La droite arrive en tête des législatives en Italie

La coalition de droite et d’extrême droite, théoriquement emmenée par Berlusconi, obtenait entre 30 et 41% des voix, selon les premiers résultats.
Photo: Piero Cruciatti Agence France-Presse La coalition de droite et d’extrême droite, théoriquement emmenée par Berlusconi, obtenait entre 30 et 41% des voix, selon les premiers résultats.

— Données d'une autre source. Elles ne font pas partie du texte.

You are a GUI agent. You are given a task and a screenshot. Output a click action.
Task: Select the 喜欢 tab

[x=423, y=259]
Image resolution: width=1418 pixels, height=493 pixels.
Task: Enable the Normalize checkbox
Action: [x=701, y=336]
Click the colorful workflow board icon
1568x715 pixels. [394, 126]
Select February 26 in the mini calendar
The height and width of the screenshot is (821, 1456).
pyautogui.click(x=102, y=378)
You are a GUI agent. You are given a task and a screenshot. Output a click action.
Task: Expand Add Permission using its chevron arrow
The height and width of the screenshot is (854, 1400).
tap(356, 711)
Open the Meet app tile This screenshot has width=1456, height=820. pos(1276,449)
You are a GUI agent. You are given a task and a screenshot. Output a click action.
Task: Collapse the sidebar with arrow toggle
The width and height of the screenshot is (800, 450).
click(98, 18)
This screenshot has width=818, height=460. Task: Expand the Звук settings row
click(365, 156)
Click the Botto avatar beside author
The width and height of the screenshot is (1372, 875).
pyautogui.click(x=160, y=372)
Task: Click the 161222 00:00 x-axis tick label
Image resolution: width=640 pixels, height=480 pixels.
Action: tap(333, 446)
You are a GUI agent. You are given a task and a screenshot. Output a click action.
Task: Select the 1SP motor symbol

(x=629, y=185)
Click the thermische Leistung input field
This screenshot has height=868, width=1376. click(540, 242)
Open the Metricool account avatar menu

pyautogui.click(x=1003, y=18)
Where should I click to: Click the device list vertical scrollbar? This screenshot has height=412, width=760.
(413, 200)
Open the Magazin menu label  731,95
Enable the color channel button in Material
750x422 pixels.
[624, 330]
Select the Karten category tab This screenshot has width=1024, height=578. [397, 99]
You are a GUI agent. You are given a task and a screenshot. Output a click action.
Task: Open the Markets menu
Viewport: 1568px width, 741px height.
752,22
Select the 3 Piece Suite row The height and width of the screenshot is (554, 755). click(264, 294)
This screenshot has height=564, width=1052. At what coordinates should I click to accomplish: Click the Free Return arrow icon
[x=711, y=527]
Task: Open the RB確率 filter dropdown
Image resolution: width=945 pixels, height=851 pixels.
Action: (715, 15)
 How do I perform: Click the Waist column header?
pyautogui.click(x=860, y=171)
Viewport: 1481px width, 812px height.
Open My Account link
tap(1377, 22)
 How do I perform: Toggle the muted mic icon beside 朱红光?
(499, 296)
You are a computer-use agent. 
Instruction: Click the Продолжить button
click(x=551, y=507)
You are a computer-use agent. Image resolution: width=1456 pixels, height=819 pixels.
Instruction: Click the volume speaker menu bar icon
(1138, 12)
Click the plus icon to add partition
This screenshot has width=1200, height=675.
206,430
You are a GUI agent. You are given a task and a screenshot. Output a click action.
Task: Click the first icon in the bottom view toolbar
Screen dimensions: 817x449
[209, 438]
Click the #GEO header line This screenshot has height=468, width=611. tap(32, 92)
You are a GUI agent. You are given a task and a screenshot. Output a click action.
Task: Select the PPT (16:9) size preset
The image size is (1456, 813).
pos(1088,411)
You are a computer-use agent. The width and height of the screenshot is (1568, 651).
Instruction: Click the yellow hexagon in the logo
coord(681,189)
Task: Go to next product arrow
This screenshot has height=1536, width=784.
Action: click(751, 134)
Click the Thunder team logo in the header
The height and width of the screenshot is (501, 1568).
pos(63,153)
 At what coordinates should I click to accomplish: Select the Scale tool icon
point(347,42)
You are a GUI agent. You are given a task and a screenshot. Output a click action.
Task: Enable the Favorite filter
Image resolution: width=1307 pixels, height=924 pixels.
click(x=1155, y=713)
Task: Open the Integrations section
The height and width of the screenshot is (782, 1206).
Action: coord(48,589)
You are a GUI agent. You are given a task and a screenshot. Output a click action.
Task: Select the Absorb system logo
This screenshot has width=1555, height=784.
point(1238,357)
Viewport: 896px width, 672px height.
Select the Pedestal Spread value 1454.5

Aucune coalition ne semblait être en mesure d’obtenir une majorité à la Chambre des députés au Parlement italien, selon les premiers résultats donnés dimanche par la télévision d’État, RAI.

 

Après le dépouillement du tiers des urnes (22 091 des 61 401 bureaux), la coalition de droite menée par Forza Italia, le parti de l’ancien controversé premier ministre Silvio Berlusconi, et les xénophobes de la Ligue du Nord de Matteo Salvani avait obtenu 36,74 % des voix.

 

Au sein même de la coalition, la Ligue dominait sur la Forza par plus de cinq points. Elle se retrouve en position de force au sein du regroupement et pourrait réclamer le poste le premier ministre.

 

Le mouvement anti-institutionnel 5 Étoiles récoltait 30,91 %.

 

La coalition gouvernementale de gauche en arrachait, devant se contenter de 24,56 % des suffrages. Le Parti démocrate du président du conseil Paolo Gentiloni, mais mené par Matteo Renzi, en obtenait à lui seul 20,18 %. Ce sont ses quatre alliés qui en arrachaient, n’obtenant que de 2,80 % des voix à 0,45 %.

 

Forte de ses 3,58 % d’appui, Liberi e Uguali, une formation de la gauche alternative, pourrait donner un coup de main à la coalition de gauche et même l’aider à se maintenir au pouvoir afin d’empêcher la formation d’un gouvernement Salvani.

 

Les résultats semblent démontrer que l’Italie est touchée à son tour par le courant eurosceptique et les idées extrémistes de droite qui frappent une grande partie de l’Europe.

 

Les résultats semblent démontrer que l’Italie est touchée à son tour par le courant eurosceptique et les idées extrémistes de droite qui frappent une grande partie de l’Europe.

Des électeurs amers

Ces chiffres sont toutefois à prendre avec précaution, compte tenu d’une marge d’erreur de quelque 4 %, et de la complexité du mode de scrutin pour l’élection de la Chambre des députés et du Sénat.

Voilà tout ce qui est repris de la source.